Prompt >> Please make an exact copy of the lines from the one holding "Image resolution: width=566" through the end of the data, both ends included, with no pictures.
***
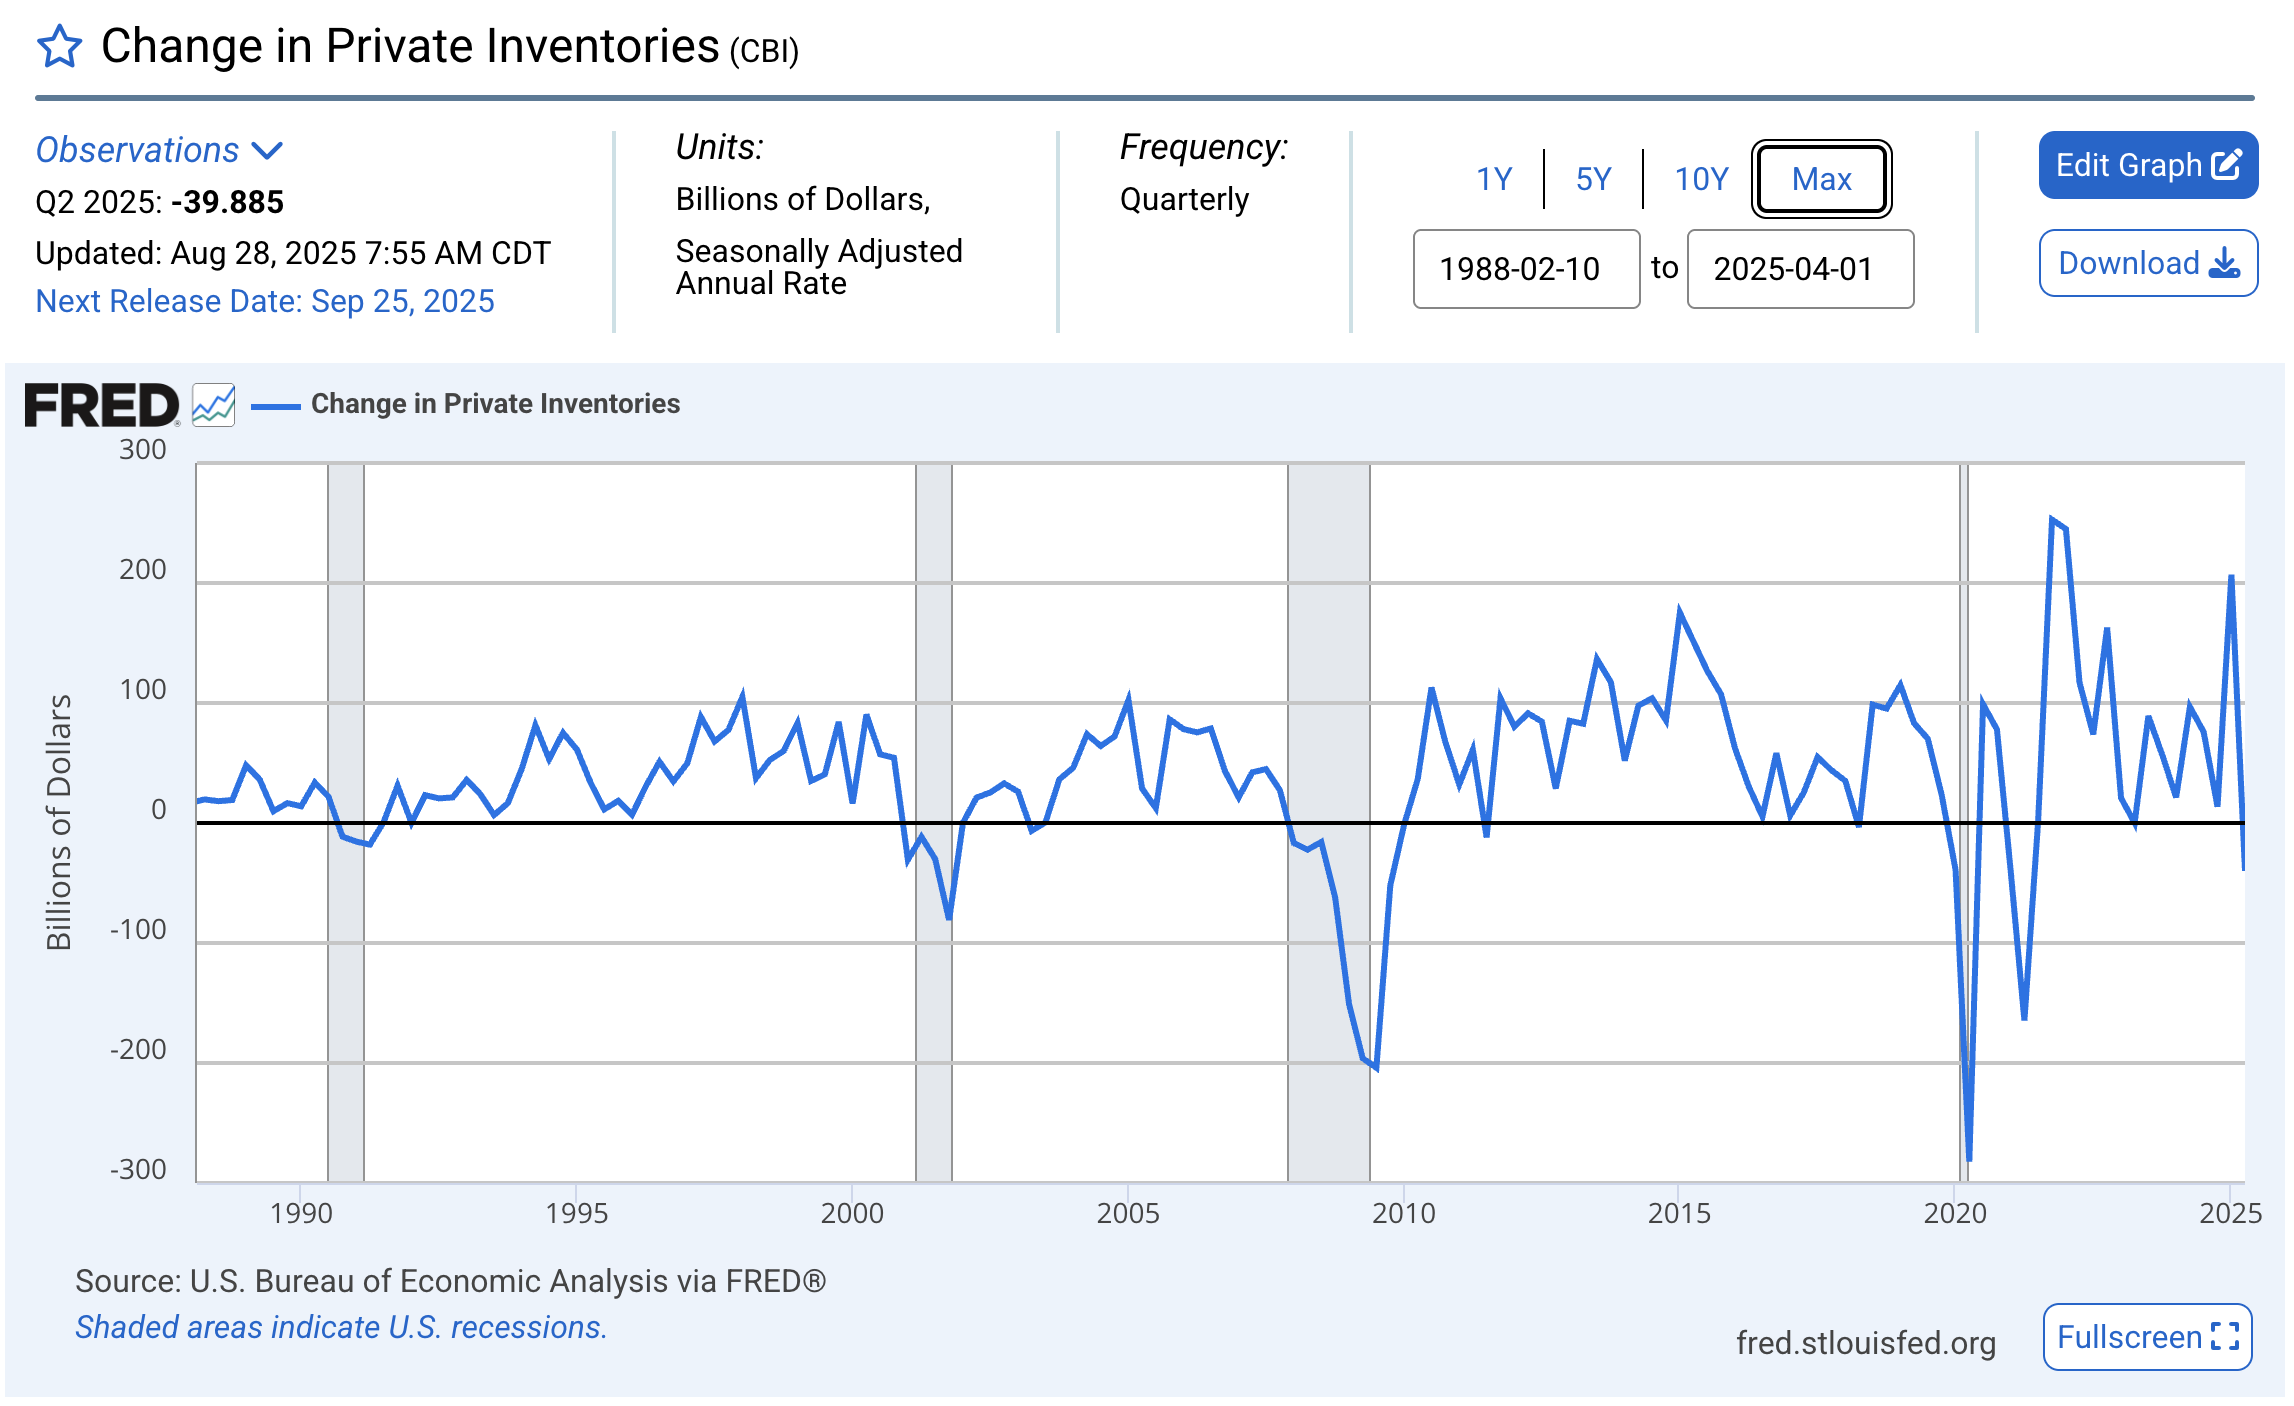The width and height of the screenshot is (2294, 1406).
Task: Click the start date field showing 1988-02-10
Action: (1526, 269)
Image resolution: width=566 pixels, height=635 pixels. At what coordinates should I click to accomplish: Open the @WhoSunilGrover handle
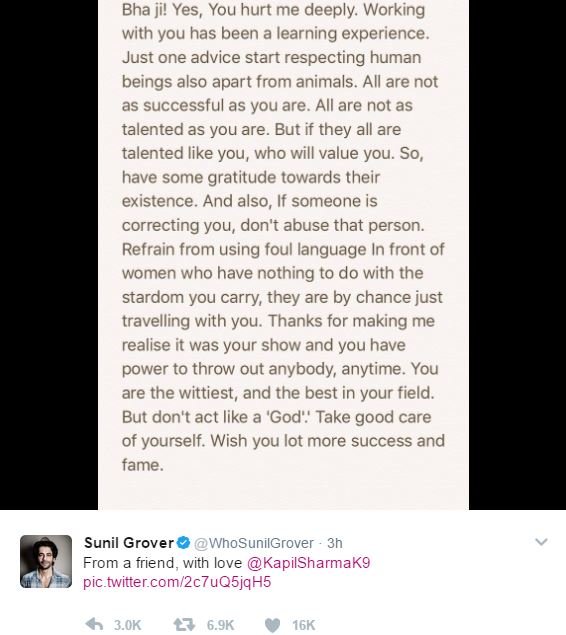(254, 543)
***
Problem solution >>
Image resolution: width=566 pixels, height=635 pixels. At what coordinates should I click to accomplish: Open the @WhoSunilGrover handle
(254, 543)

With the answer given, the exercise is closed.